--- AIM OF THE EXERCISE ---
Return exactly the span of lines that opens with the line containing "Image resolution: width=473" and closes with the last line of the data, inclusive.

--- RECORD EXTRACTS ---

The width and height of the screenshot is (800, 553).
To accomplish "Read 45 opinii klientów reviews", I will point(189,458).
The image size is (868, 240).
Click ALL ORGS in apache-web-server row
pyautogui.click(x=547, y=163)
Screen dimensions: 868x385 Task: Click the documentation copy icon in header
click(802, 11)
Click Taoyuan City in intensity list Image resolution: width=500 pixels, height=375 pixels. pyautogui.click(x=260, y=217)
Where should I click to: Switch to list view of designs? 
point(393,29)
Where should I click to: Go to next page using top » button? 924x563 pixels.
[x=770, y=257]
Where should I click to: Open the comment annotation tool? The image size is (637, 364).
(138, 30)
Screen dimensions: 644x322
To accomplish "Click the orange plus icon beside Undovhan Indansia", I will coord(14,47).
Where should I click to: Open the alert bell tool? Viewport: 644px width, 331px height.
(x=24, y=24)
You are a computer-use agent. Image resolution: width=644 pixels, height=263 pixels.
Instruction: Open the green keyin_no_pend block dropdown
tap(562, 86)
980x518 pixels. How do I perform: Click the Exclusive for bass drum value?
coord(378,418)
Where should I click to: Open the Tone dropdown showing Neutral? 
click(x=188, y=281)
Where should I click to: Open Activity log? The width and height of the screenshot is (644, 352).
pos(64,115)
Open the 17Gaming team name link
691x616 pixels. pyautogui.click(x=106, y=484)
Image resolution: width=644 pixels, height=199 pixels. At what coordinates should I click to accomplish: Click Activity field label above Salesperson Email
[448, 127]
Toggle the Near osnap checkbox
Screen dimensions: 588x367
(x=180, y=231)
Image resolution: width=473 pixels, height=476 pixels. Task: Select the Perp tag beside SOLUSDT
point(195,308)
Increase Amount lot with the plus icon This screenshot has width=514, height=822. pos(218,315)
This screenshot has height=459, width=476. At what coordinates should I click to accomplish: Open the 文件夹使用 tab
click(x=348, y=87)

--- OUTPUT OF THE EXERCISE ---
Image resolution: width=473 pixels, height=476 pixels. Task: Select the Perp tag beside SOLUSDT
point(195,308)
Increase Amount lot with the plus icon This screenshot has width=514, height=822. pos(218,315)
This screenshot has height=459, width=476. At what coordinates should I click to accomplish: Open the 文件夹使用 tab
click(x=348, y=87)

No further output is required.